SECURITIES AND EXCHANGE COMMISSION

WASHINGTON, D.C. 20549

_________________________________________________________

FORM 8-K

_________________________________________________________

CURRENT REPORT

PURSUANT TO SECTION 13 OR 15(d) OF

THE SECURITIES EXCHANGE ACT OF 1934

Date of report (Date of earliest event reported): May 27, 2026

_________________________________________________________

HOST HOTELS & RESORTS, INC.

(Exact Name of Registrant as Specified in Charter)

_________________________________________________________

Maryland

001-14625 53-0085950

(State or Other Jurisdiction

of Incorporation) (Commission

File Number) (IRS Employer

Identification No.)

4747 Bethesda Avenue, Suite 1300

Bethesda, Maryland

20814

(Address of Principal Executive Offices) (Zip Code)

Registrant’s telephone number, including area code: (240) 744-1000

_________________________________________________________

Check the appropriate box below if the Form 8-K filing is intended to simultaneously satisfy the filing obligation of the registrant under any of the following provisions:

o Written communications pursuant to Rule 425 under the Securities Act (17 CFR 230.425)

o Soliciting material pursuant to Rule 14a-12 under the Exchange Act (17 CFR 240.14a-12)

o Pre-commencement communications pursuant to Rule 14d-2(b) under the Exchange Act (17 CFR 240.14d-2(b))

o Pre-commencement communications pursuant to Rule 13e-4(c) under the Exchange Act (17 CFR 240.13e-4(c))

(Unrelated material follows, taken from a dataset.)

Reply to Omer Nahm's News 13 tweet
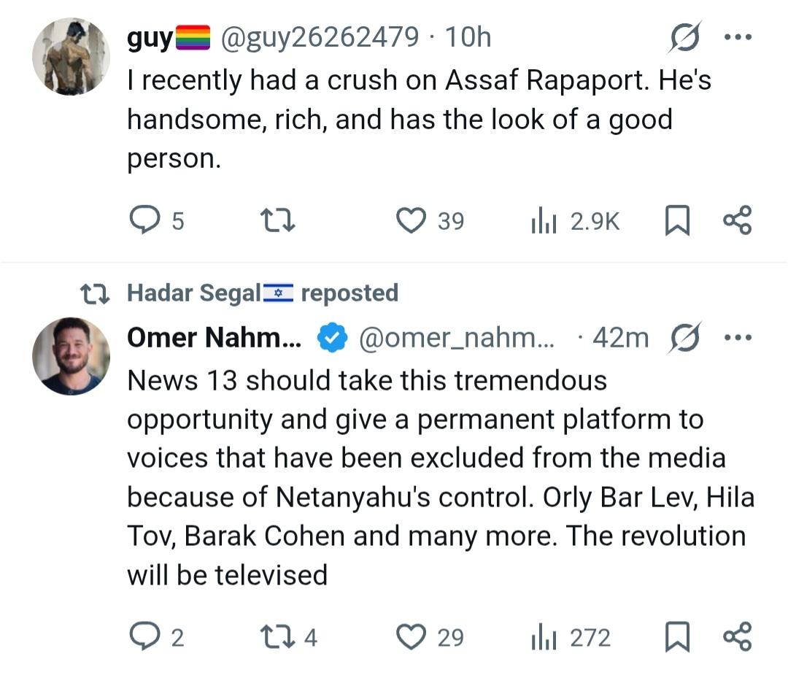Image resolution: width=788 pixels, height=675 pixels. click(144, 637)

Securities registered pursuant to Section 12(b) of the Act:

Title of Each Class Trading Symbol Name of Each Exchange on

Which Registered

Common Stock, $.01 par value HST The Nasdaq Stock Market LLC

Indicate by check mark whether the registrant is an emerging growth company as defined in Rule 405 of the Securities Act of 1933 (§230.405 of this chapter) or Rule 12b-2 of the Securities Exchange Act of 1934 (§240.12b-2 of this chapter).

Emerging growth company o

If an emerging growth company, indicate by check mark if the registrant has elected not to use the extended transition period for complying with any new or revised financial accounting standards provided pursuant to Section 13(a) of the Exchange Act. o

Item 1.01. Entry into a Material Definitive Agreement.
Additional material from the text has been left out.